Ask in a user support forum

Apache has an active community of users who are willing to share their knowledge. Participating in this community is usually the best and fastest way to get answers to your questions and problems.

Users mailing list

#apache on Freenode IRC is also available for user support issues.

Please use the bug database for bugs!

If you've gone through those steps above that are appropriate and have obtained no relief, then please do let the httpd developers know about the problem by logging a bug report.

If your problem involves the server crashing and generating a core dump, please include a backtrace (if possible).

Whom do I contact for support?

With millions of users and fewer than sixty volunteer developers, we cannot provide personal support for Apache. For free support, we suggest participating in a user forum.

Professional, commercial support for Apache is available from a number of companies.


Error Messages

Invalid argument: core_output_filter: writing data to the network

Apache uses the sendfile syscall on platforms where it is available in order to speed sending of responses.
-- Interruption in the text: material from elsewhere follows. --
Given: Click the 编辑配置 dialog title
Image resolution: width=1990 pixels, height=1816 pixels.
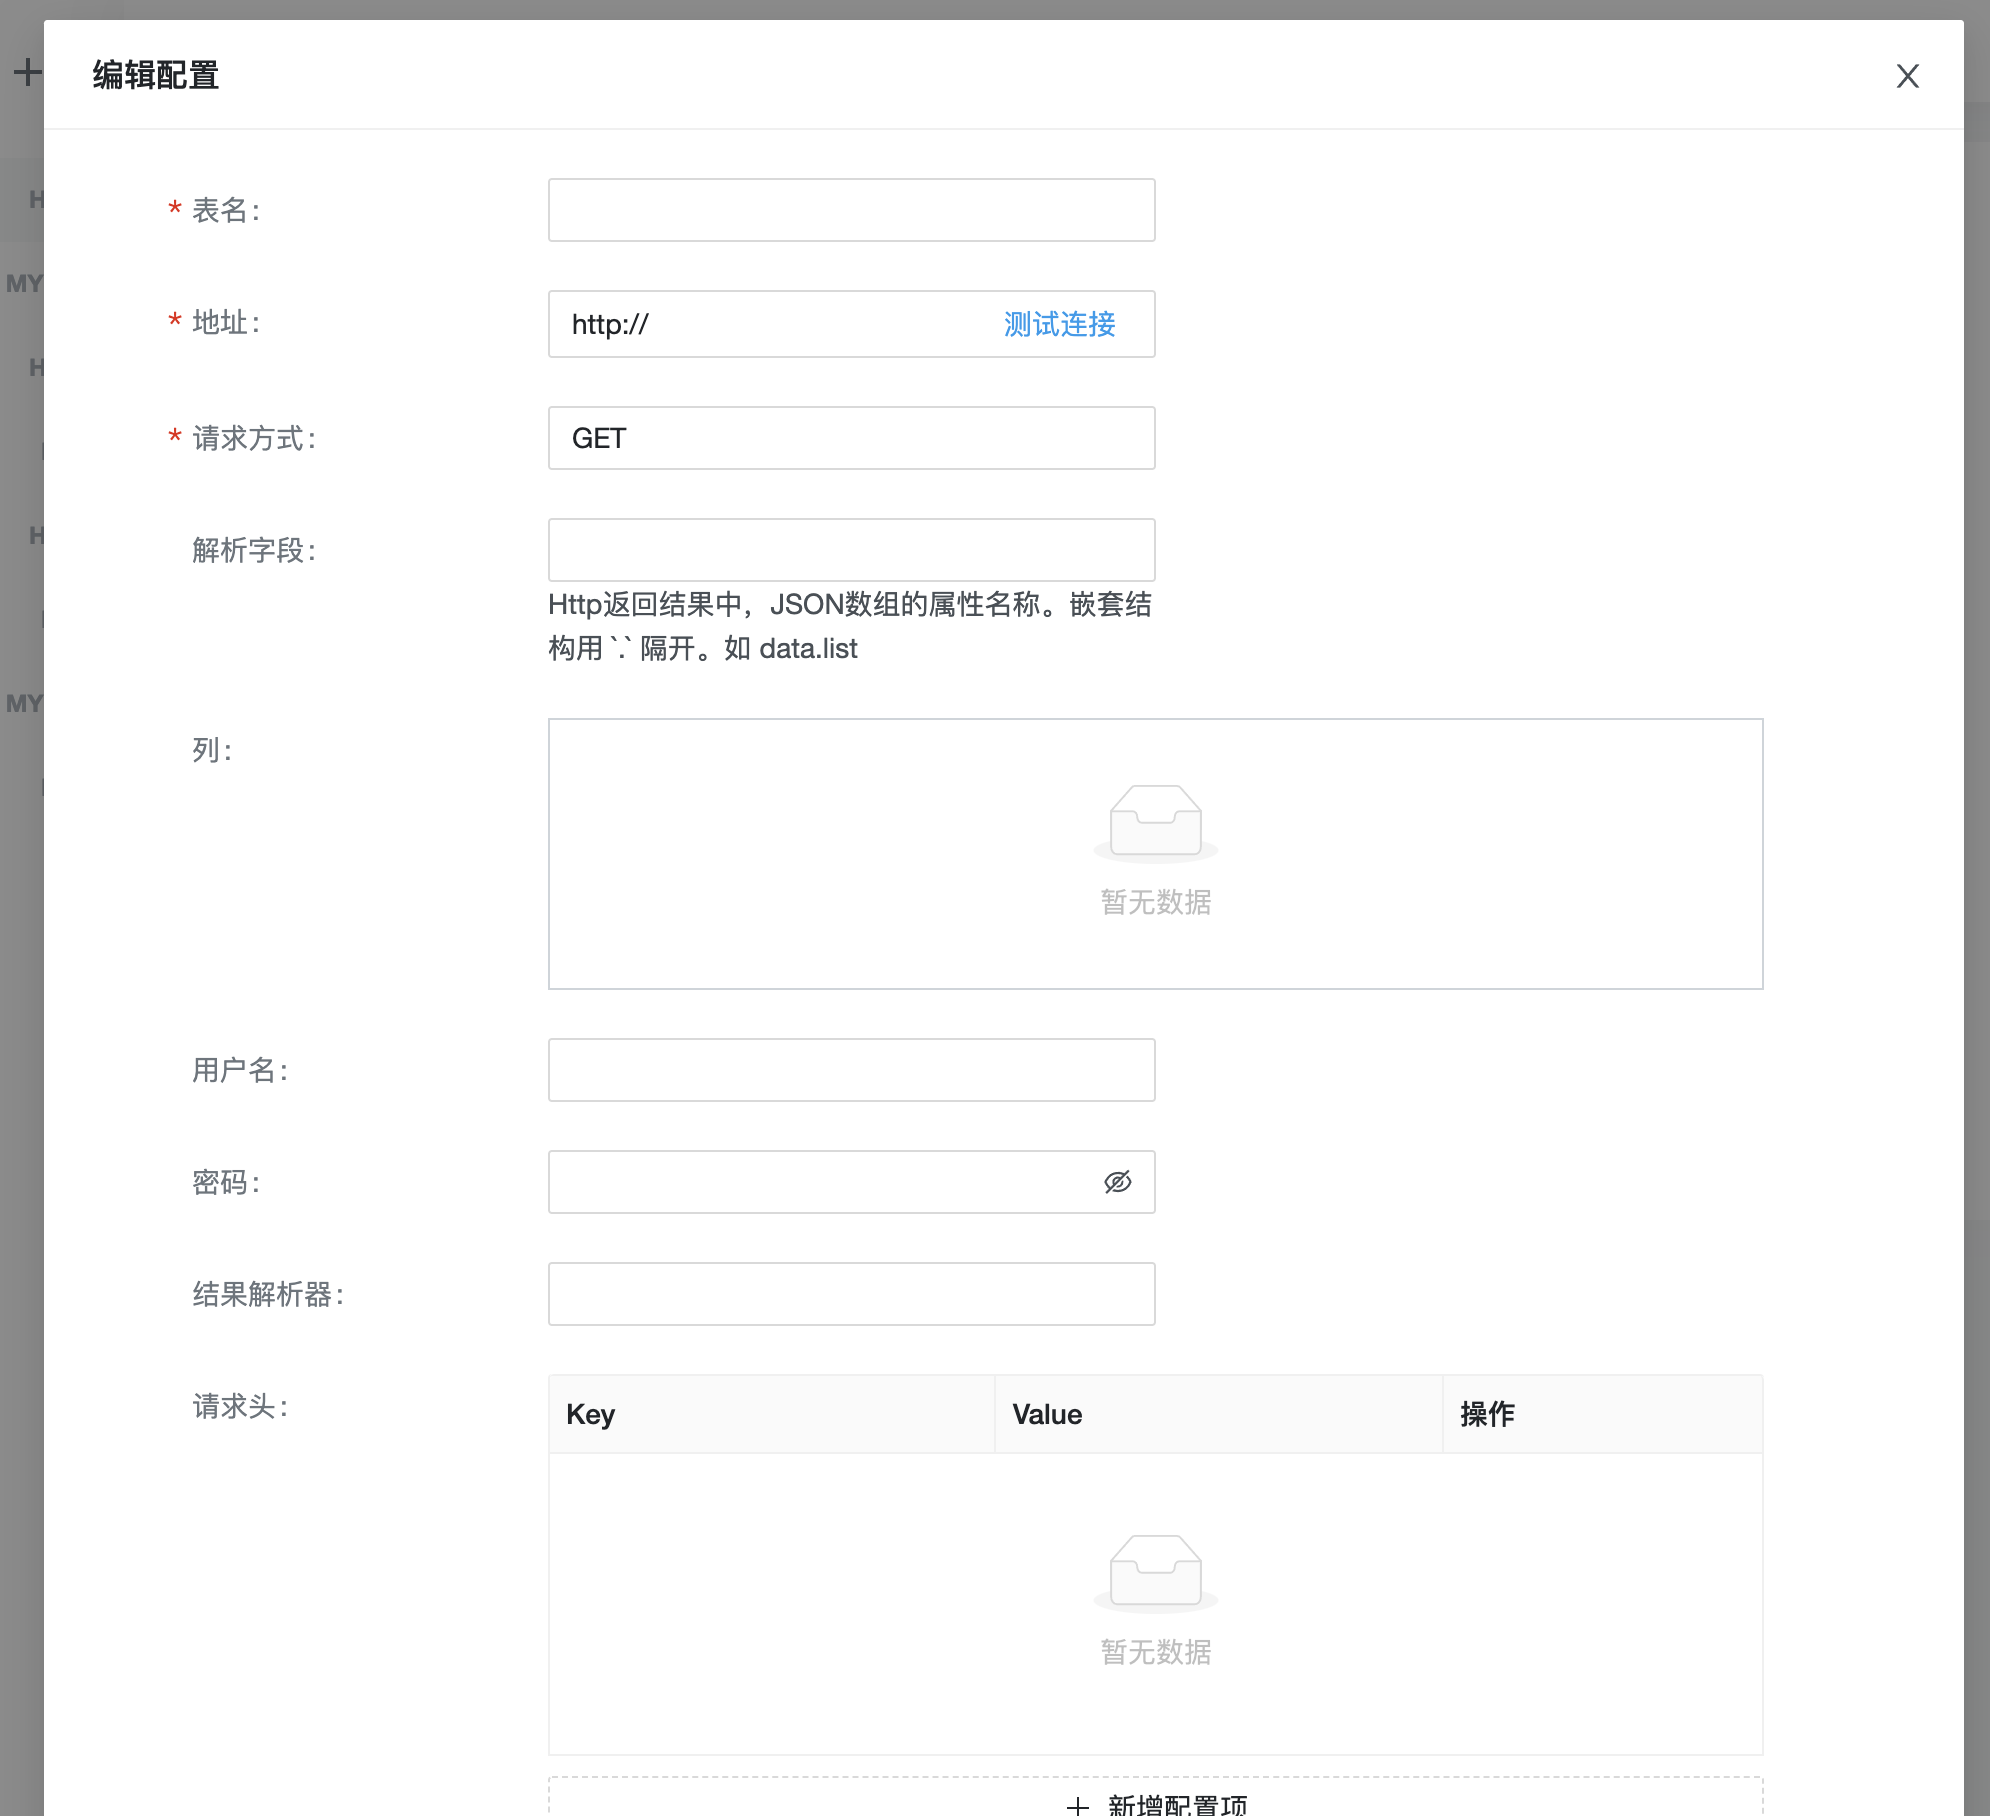Looking at the screenshot, I should [x=156, y=75].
Unfortunately, on some systems, Apache will detect the presence of sendfile at compile-time, even when it does not work properly. This happens most frequently when using network or other non-standard file-system.

Symptoms of this problem include the above message in the error log and zero-length responses to non-zero-sized files. The problem generally occurs only for static files, since dynamic content usually does not make use of sendfile.

To fix this problem, simply use the EnableSendfile directive to disable sendfile for all or part of your server. Also see the EnableMMAP, which can help with similar problems.

AcceptEx Failed

If you get error messages related to the AcceptEx syscall on win32, see the Win32DisableAcceptEx directive.

Premature end of script headers

Most problems with CGI scripts result in this message written in the error log together with an Internal Server Error delivered to the browser. A guide to helping debug this type of problem is available in the CGI tutorial.

Permission denied

A Permission denied error in the error_log, accompanied by a Forbidden message to the client usually indicates a problem with your filesystem permissions, rather than a problem in the Apache HTTP Server configuration files. Check to make sure that the User and Group running the child processes has adequate permission to access the files in question. Also check that the directory and all parent directories are at least searchable for that user and group (i.e., chmod +x).

Recent releases of Fedora Core and other Linux distributions using SELinux have additional access restrictions beyond those used by the basic filesystem. Violations of these restrictions will also result in a Permission denied message. See the Fedora SELinux FAQ and Apache SELinux Policy Document.